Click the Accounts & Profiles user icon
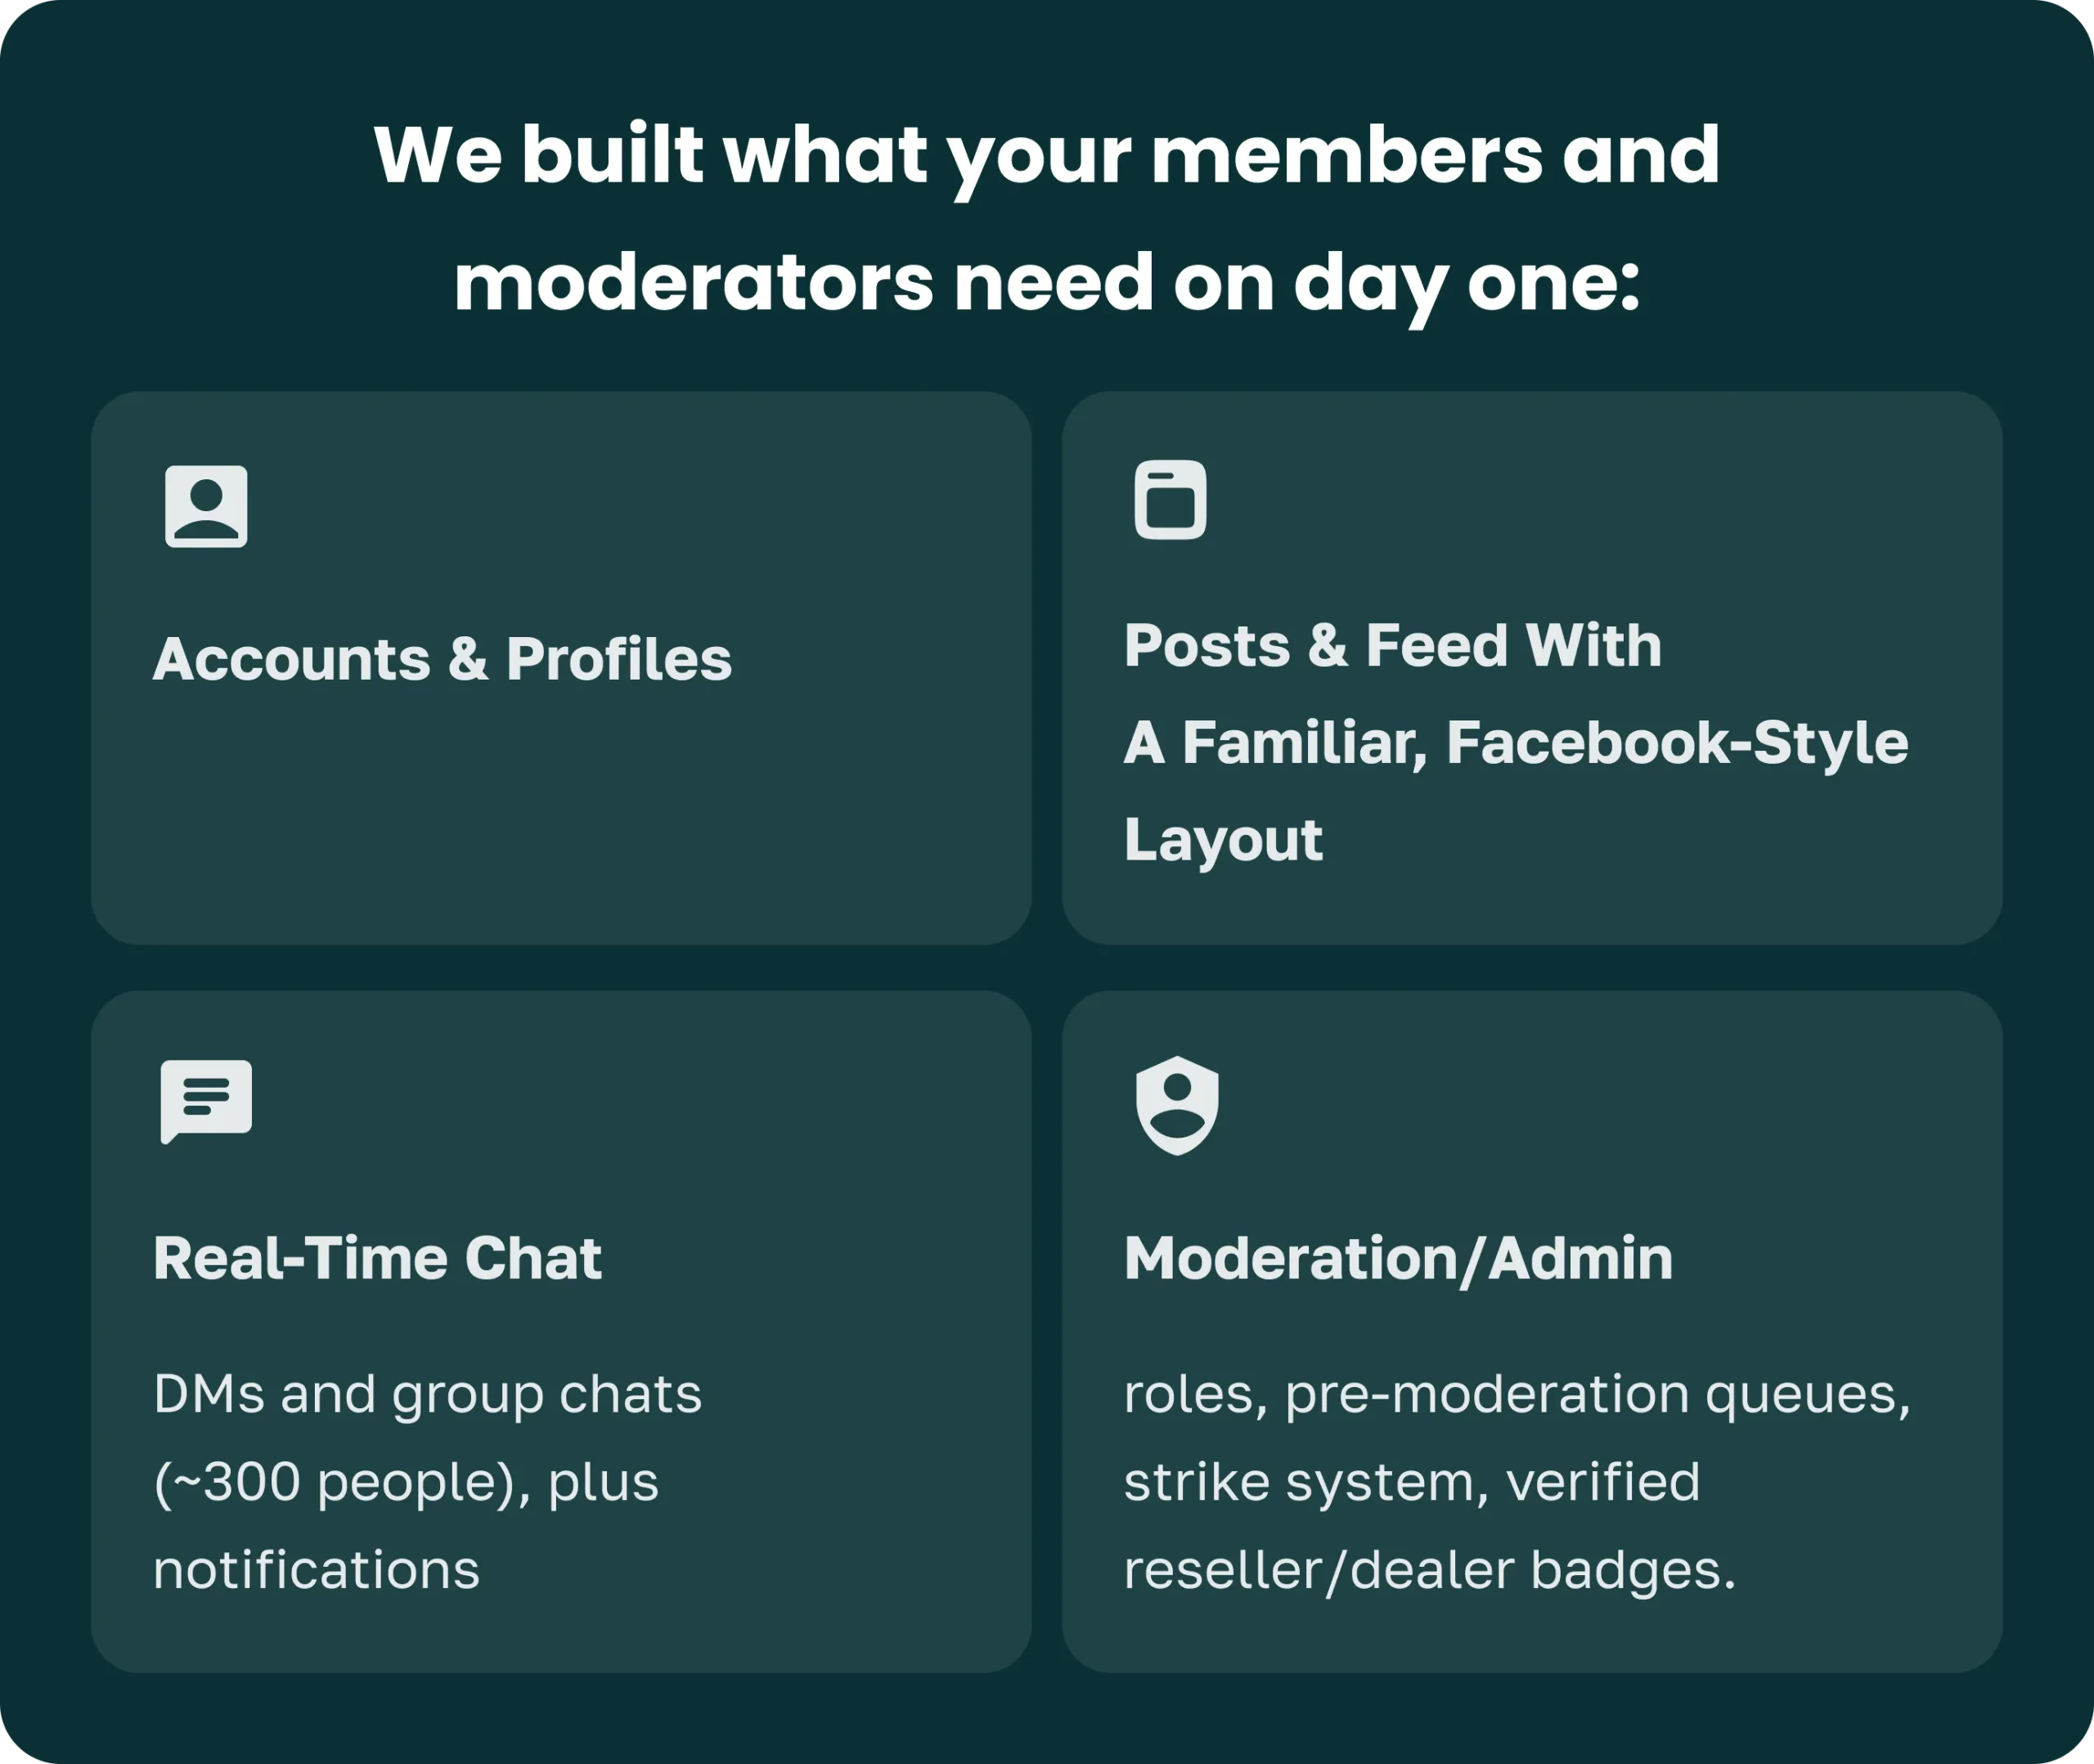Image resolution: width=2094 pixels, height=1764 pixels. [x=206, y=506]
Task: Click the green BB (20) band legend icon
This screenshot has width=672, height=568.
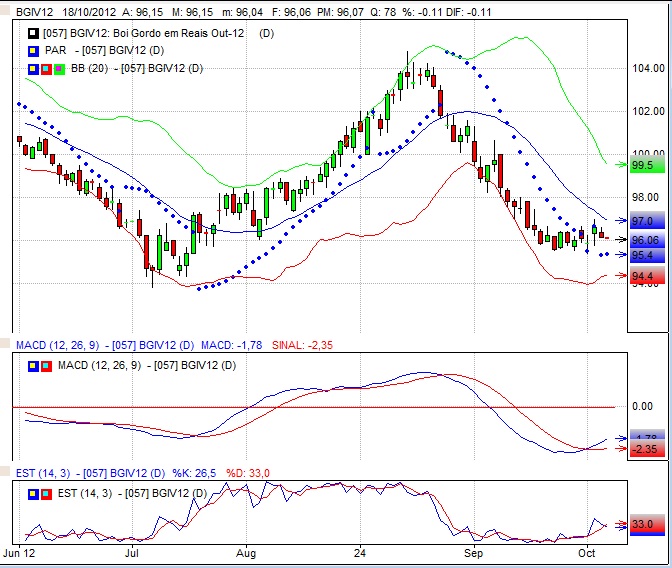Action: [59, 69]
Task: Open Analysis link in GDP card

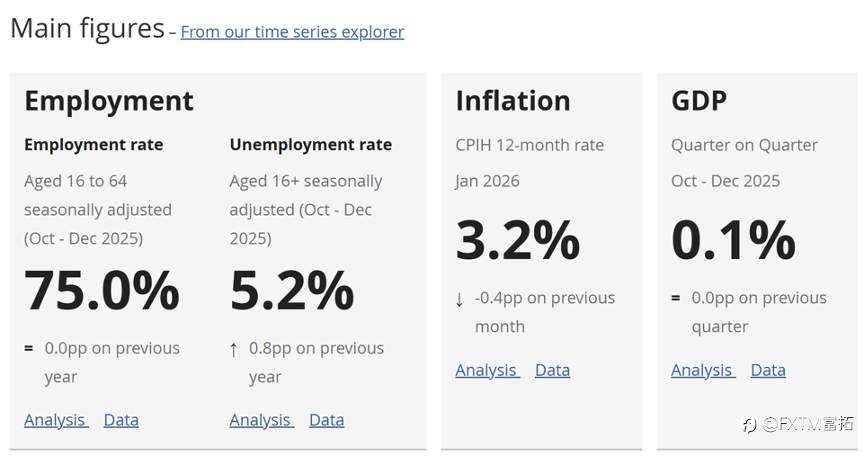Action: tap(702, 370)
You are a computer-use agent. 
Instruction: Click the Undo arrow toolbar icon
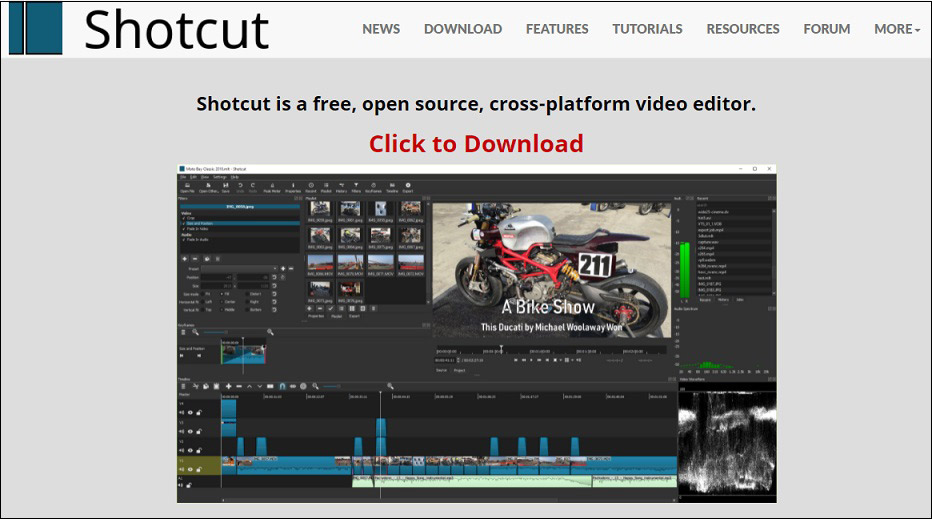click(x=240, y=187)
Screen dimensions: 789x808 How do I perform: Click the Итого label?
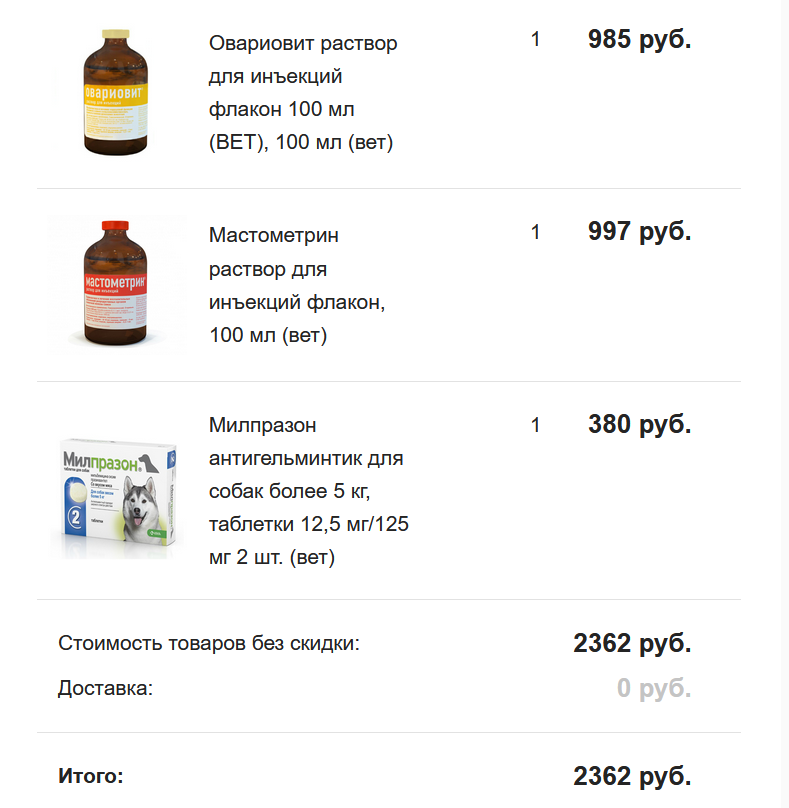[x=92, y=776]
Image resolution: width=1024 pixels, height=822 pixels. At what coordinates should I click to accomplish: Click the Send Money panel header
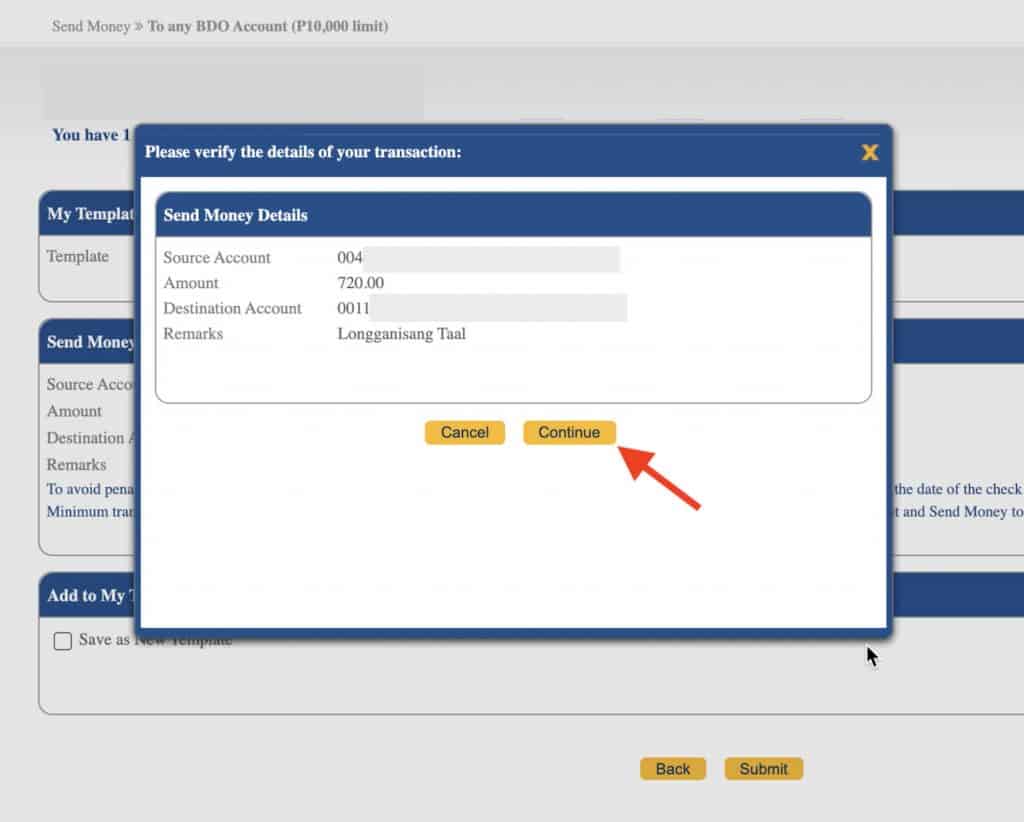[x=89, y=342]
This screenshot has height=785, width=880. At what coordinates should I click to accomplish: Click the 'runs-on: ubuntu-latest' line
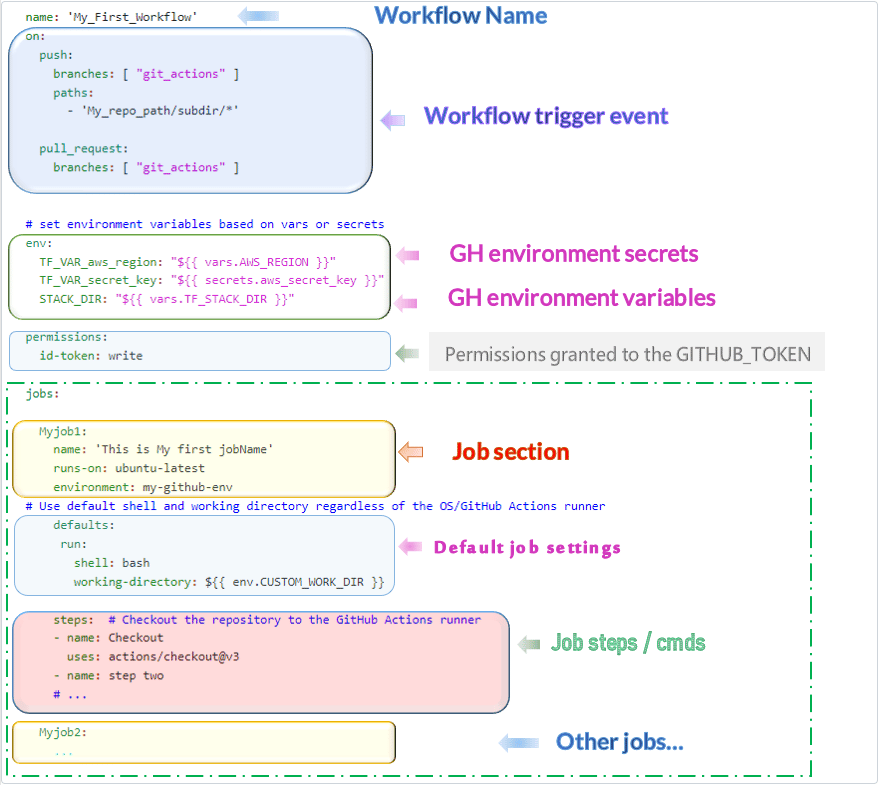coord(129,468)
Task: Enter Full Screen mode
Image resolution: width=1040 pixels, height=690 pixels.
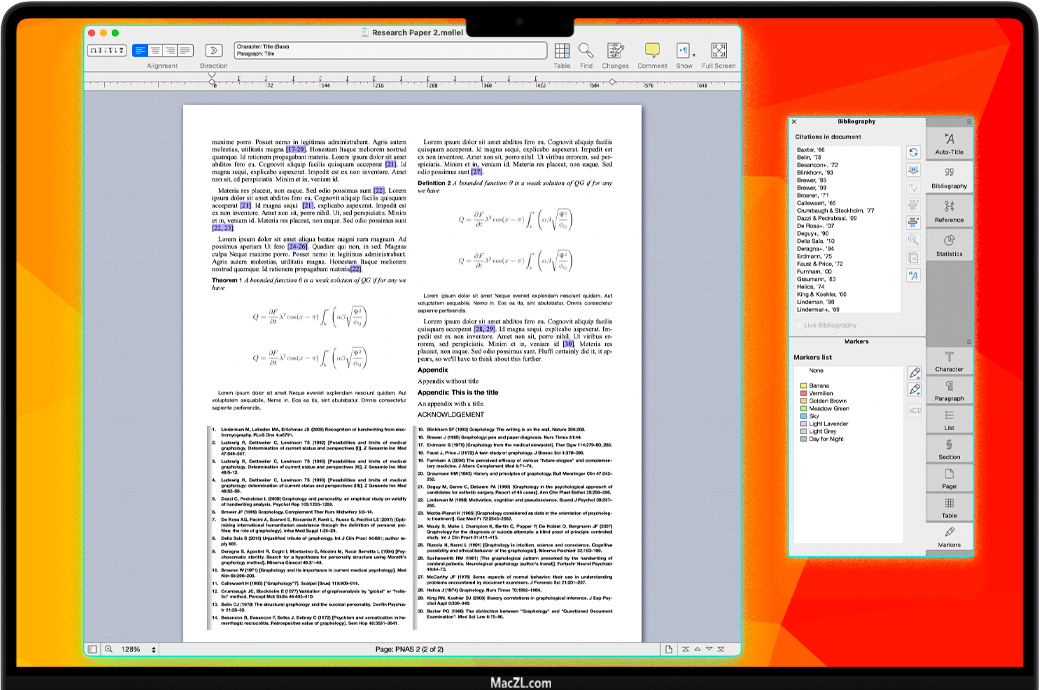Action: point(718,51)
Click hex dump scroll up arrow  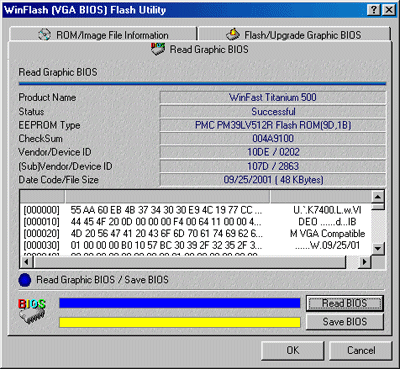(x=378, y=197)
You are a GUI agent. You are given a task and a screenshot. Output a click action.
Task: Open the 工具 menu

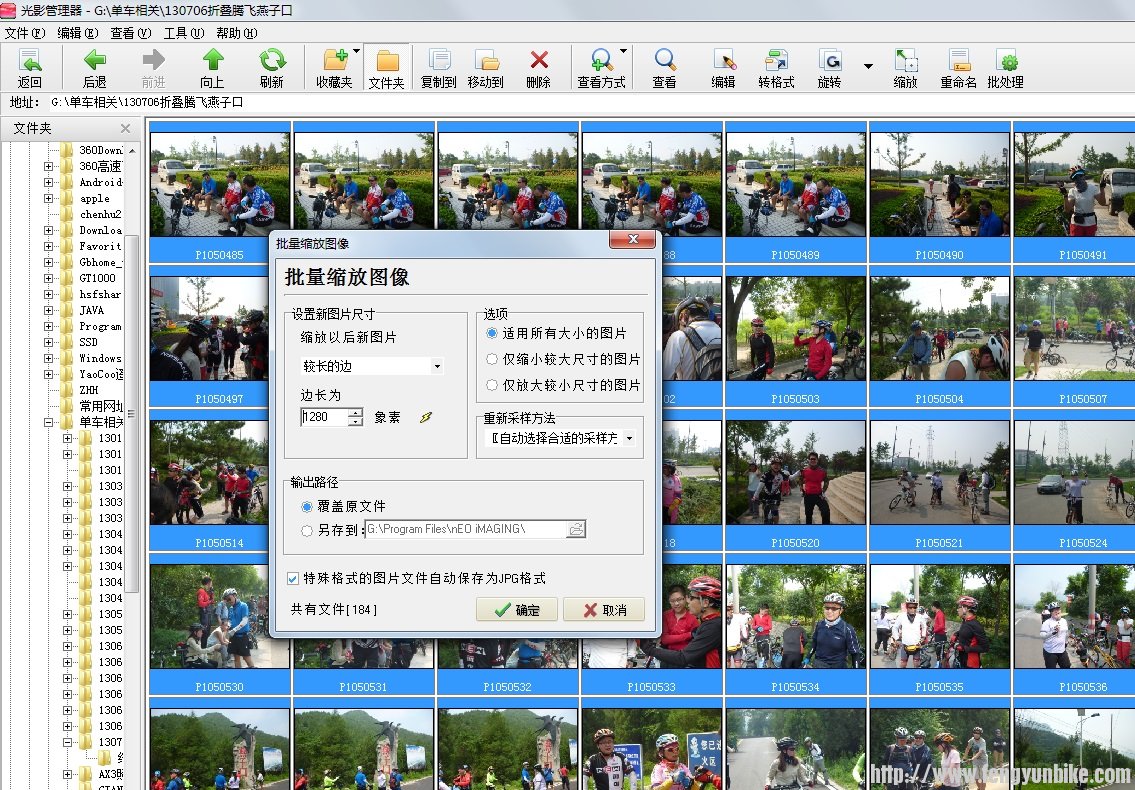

**********

● Problem statement:
Locate the lines above that hold the word "agent". Show every one of them.

● Written response:
You are a computer-use agent. 
You are a GUI agent. You are given a task and a screenshot. Output a click action.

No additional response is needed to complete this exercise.